Source extract:
I wrote a Shiny app where one selects the runners situation (either 100, 020 or 120) and the particular situation of interest among the six situations listed above. First I consider a runner on 1st (100) and the home/away situation. The below graph displays the percentage of runners successively taking the extra base (code 1-3) among all opportunities for home and away teams across the 20 seasons. There is much variability in these percentages so the pattern across seasons is not clear. But it appears that it is generally more likely for a home runner than the visitor runner to take the extra base.

Here is another situation, close/not-close games, where the situational pattern is clearer. It is more likely to take the extra-base (runner moving from 1st to 3rd) when the current score margin is one run or less.

Does the number of outs matter? Below I display the chance of taking an extra base for 0, 1, and 2 outs. We see several interesting things. First, it is generally more likely to take the extra base with 2 outs. Second, the probability of taking the extra bases with 2 outs has been increasing in recent seasons.

It is not surprising that the chance of taking the extra base is dependent on the location of the single. It is easiest to take the extra base for a single to right field (S9), followed by a single to center field (S8) and a single to left field (S7).

6.4 Advancing a Runner on 2nd

Here are several interesting graphs when we explore runner advancement for a sole runner on 2nd with a single to the outfield. Below we see that it is more likely to score (2-H) when the game is close (margin within one run) and late (inning 8 or later).

With respect to direction of the hit, it is most likely for this runner on 2nd to score when the hit is in center field, followed by a hit to right field and a hit to left field.

6.5 Advancing Runners on 1st and 2nd

Last we consider the advancement of runners on 1st and 2nd (120) when there is an outfield single. Below we show the chance that both runners advance extra bases (codes 1-3, 2-H) for each situation. The first graph shows that when games are close, it is more likely for both runners to take the extra base.

With respect to the direction of the single, it is most likely for both runners to take the extra base when the ball is hit to right field, followed by center field and left field.

6.6 Other Relevant Situational Variables

These graphs don’t reflect much of a change in these extra base probabilities across these 20 seasons. But it is obvious that variables like the direction of the single, number of outs and the current game score are relevant variables that influence these probabilities. The third base coach who provides guidance on taking the extra bases likely is familiar these situational variables. For example, this coach may have a strategy to be more aggressive in base running decisions in close and late game situations and when there are two outs.

From the viewpoint of the third-base coach, there are likely additional relevant variables that guide his decision on whether to take the extra base. These relevant variables include …

the speeds of the runners on base
the fielding and throwing ability of the outfielder retrieving the single
attributes of the single including its exit velocity, launch angle and where the ball is fielded in the outfield

By using more detailed data such as Statcast, we can look more carefully at these additional variables and see their impact on the chance of a runner successfully taking an extra base.

6.7 Data and R Work

For this runner advancement exercise, I collected Retrosheet play-by-play data for the twenty seasons 2000 through 2019. I focused on situations where the current runners situations were either 100, 020, and 120 and a single was hit. One useful Retrosheet variable is EVENT_TX which is a character string giving the direction of the single and all runner advancement on the play. I wrote a Shiny app which displays these “taking the extra base” percentages as a function of the season where different point colors corresponding to the situation of interest. The code for the Shiny app is contained in this single app.R file. To generate these graphs, all one needs is to place the single app.R file into a folder, open the file, and execute the Run App command in RStudio. The Retrosheet dataset for this particular exercise runner_advancement_1.csv is read from one of my Github repositories.

Collected material:
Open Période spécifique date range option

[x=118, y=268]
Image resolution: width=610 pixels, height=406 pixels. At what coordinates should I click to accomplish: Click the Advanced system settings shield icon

What the task asks:
Copy word for word the passage of the base-running text starting with "These graphs don’t" and going on through "are two outs.".

Output below:
These graphs don’t reflect much of a change in these extra base probabilities across these 20 seasons. But it is obvious that variables like the direction of the single, number of outs and the current game score are relevant variables that influence these probabilities. The third base coach who provides guidance on taking the extra bases likely is familiar these situational variables. For example, this coach may have a strategy to be more aggressive in base running decisions in close and late game situations and when there are two outs.